Prajurit TNI Dapat Bantuan Uang Muka KPR

(beritasatu.com)

Oleh: Robertus Wardi / ED | Rabu, 4 Maret 2015 | 18:28 WIB

Jakarta - Mulai tahun 2015, para prajurit TNI akan mendapat bantuan uang muka untuk Kredit Kepemilikan Rumah (KPR). Bantuan diberikan kepada prajurit yang masih aktif dan para pensiunan yang belum memiliki rumah.

Hal itu disampaikan Kepala Bidang Perumahan dan Sosial, Yayasan Kesejahteraan Pendidikan dan Perumahan (YKPP), Brigjen Mar (Purn) SH Setyabudhie, dalam paparannya di Markas Besar (Mabes) TNI, Jl Merdeka Barat, Jakarta Pusat, Rabu (4/3).

Hadir dalam paparan tersebut, Panglima TNI Jenderal TNI Moeldoko, Sekjen Kementerian Pertahanan (Kemhan) Letjen TNI Ediwan Prabowo, Kasum TNI Marsdya TNI Dede Rusamsi, Irjen TNI Letjen TNI Syafril Mahyudin, Wakasad Letjen TNI M. Munir, Wakasal Laksda TNI Widodo, Wakasau Marsdya TNI Bagus Puruhito, Koorsahli Panglima TNI Mayjen TNI Wisnu Bawa Tenaya, para Asisten Panglima TNI dan Asisten Personel Angkatan.

Setyabudhie menjelaskan, bantuan KPR meliputi dua program.

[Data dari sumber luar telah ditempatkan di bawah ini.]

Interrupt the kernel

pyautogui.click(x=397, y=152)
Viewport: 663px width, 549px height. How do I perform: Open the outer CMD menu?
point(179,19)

Pertama, berupa Program Khusus (Progsus), yaitu bantuan uang muka yang diberikan khusus untuk anggota aktif TNI, Polri dan PNS Kemhan yang dananya didukung dari PT ASABRI.

Kedua, berupa Program Reguler (Progreg) adalah bantuan uang muka yang diberikan kepada Purnawirawan TNI, Polri dan PNS Kemhan yang dananya murni berasal dari YKPP.

Prosedur bagi para anggota aktif untuk mendapatkan KPR di antaranya harus memenuhi persyaratan umum, yaitu peserta ASABRI, masa kerja minimal 5 tahun, belum memiliki rumah pribadi, tidak sedang terikat hutang bank/lembaga keuangan lainnya.

Syarat lainnya adalah kesanggupan gajinya dipotong via Pekas/Juru Bayar masing-masing Satker atau yang ditunjuk bank/lembaga keuangan pemberi kredit, besar BUM KPR Rp 14 Juta (termasuk biaya proses), besar angsuran maksimal 1/3 penghasilan, dan lama angsuran maksimal 15 tahun disesuaikan dengan pertimbangan pemberi kredit.

Moeldoko menyambut baik kebijakan tersebut. Dia menegaskan semua prajurit dan PNS TNI wajib untuk mengetahui yang berkaitan dengan kesejahteraan prajurit dan keluarganya. “Para asisten personel dari ketiga angkatan supaya mendistribusikan informasi ini kepada bawahannya. Ini wajib hukumnya agar para prajurit mengetahuinya,” tegas Panglima.